O que não se circunscreve a essas ruas, a esses prédios, a essas arquiteturas variadas alcançadas pela minha geração não parece fazer parte da minha memória. A Teresina nova, trepidante, dos arranha-céus não me atrai. Essa Teresina verticalizada se iguala às outras metrópoles, vira mesmice. Nada tem a ver comigo em Teresina.

Relendo os belíssimos poemas de Paulo MachadoPost card/57” e “Post card/77” extraídos do livro Tá pronto, seu lobo? e “Nas ruas da minha cidade há lições? (É preciso aprendê-las)", retirado do livro A paz no pântano (1982), que se encontram na antologia A poesia piauiense no Século XX, de Assis Brasil, vejo que a poesia de Paulo Machado, de alguma forma, me conforta e não me deixa esquecer essa Teresina. Os dois primeiros poemas citados se valorizam pela riqueza semântica resultante de sua arquitetura contrapontística em termos de realidades espaciais semelhantes aliadas a realidades temporais diversas. O terceiro poema, ainda inserido na categoria do tempo fluído, reforça o tom rememorativo de viés rebelde na transposição da realidade histórico-social. Poemas de grande impacto estético que, em mim, despertam, de certa forma, por coincidência ou não do fenômeno poético, quase a mesma sensação provocada por aquela maneira de descrição pulsante, vibrátil, vigorosa, do realismo inusitado de Cesário Verde (1855-1886), como seriam exemplos os versos abaixo do poema “Post card/57":


                                    No mercado central pretas carnudas
                                    Vendiam frito de tripa de porco
                                    Fígado picado e caninha.

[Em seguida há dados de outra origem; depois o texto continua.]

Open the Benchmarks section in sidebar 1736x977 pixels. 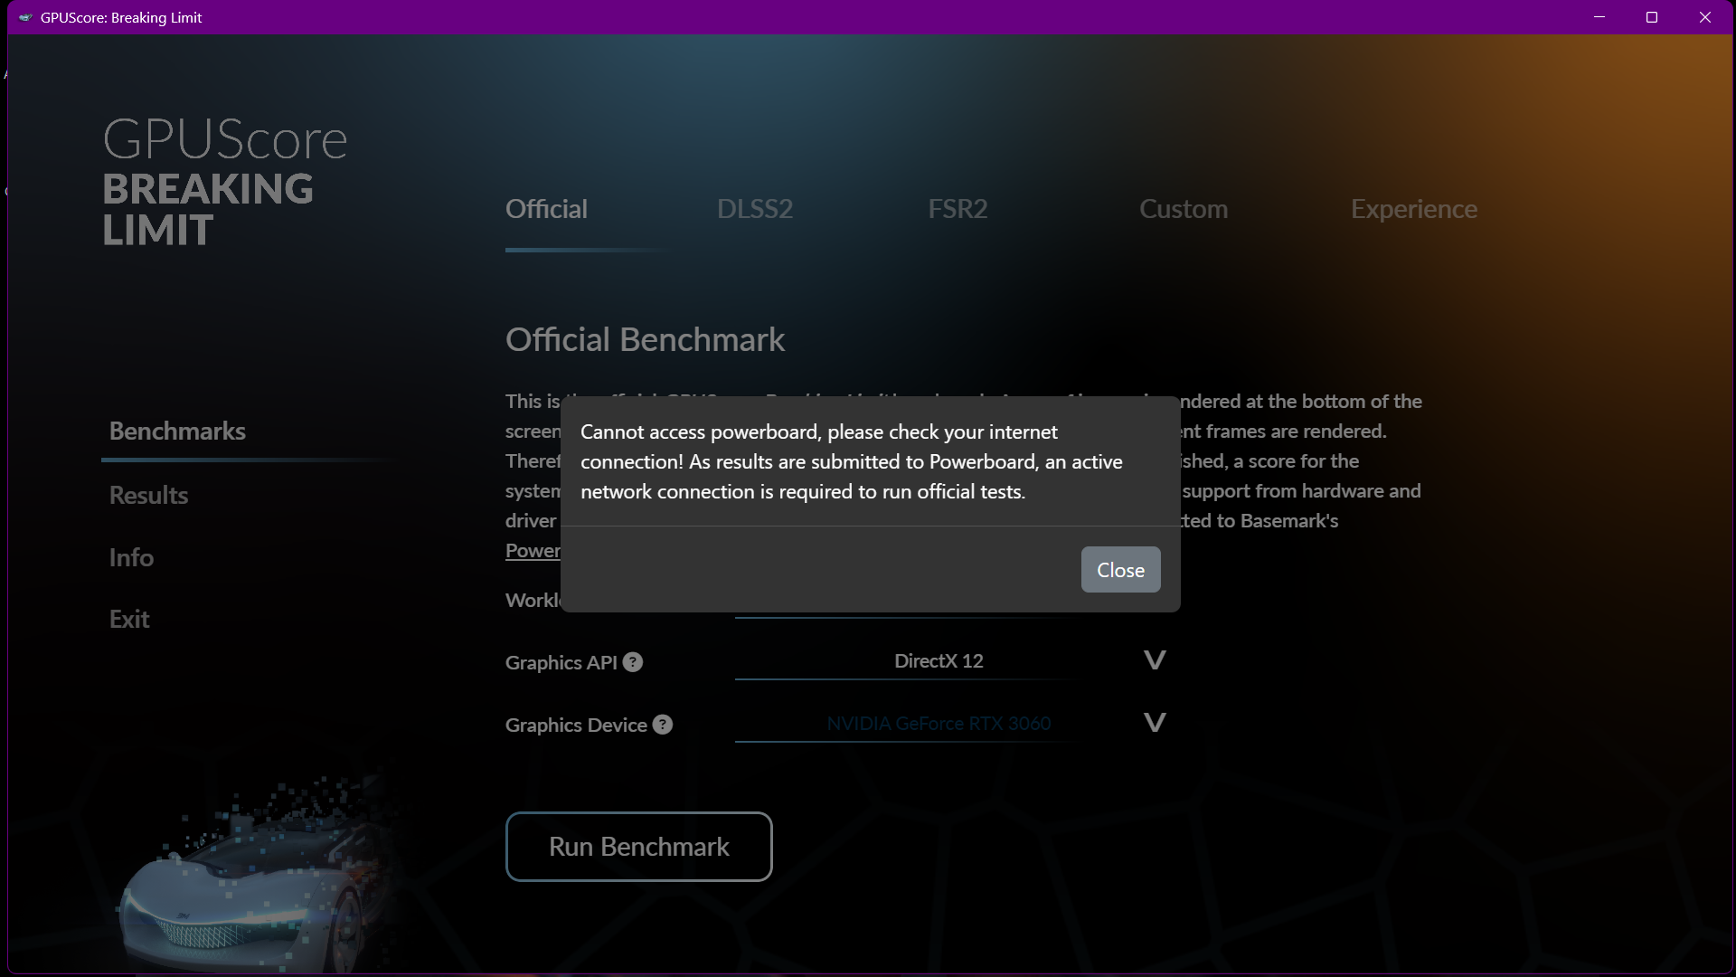tap(177, 432)
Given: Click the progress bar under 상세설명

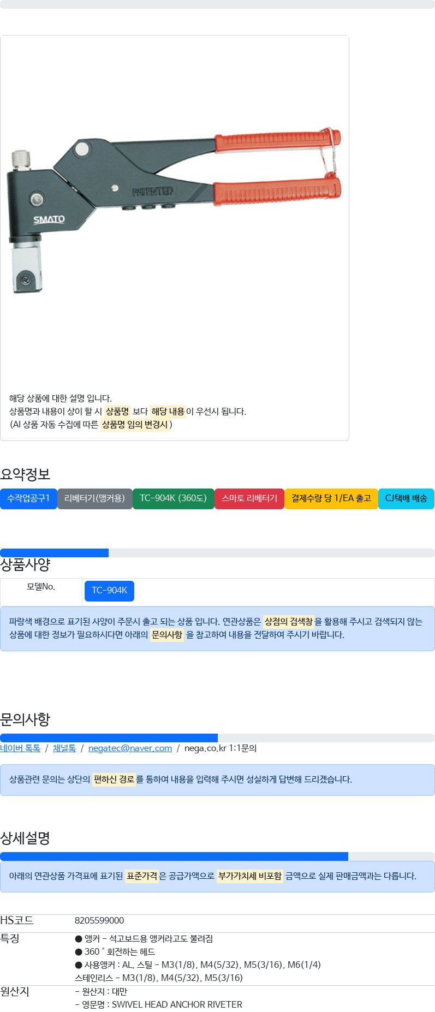Looking at the screenshot, I should [x=217, y=856].
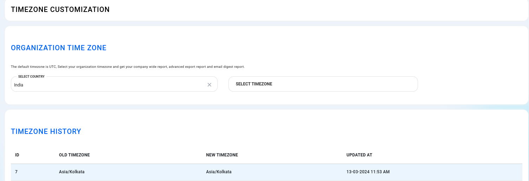The image size is (529, 181).
Task: Click into the Select Country field
Action: (x=114, y=84)
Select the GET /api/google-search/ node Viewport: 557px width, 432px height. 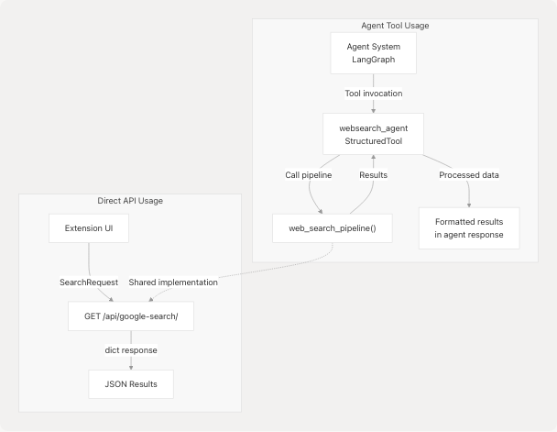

Os novos bairros, avenidas, artérias, em suma, o espalhamento topográfico horizontal da cidade me espanta e ao mesmo tempo me dá a sensação de que estou em outro lugar, que nada tem mais a ver comigo, e com o meu espólio (triste espólio devorado pelo tempo!) de relembranças. Estas, por definitivo, vou encontrar num cruzamento qualquer da minha própria Teresina da memória.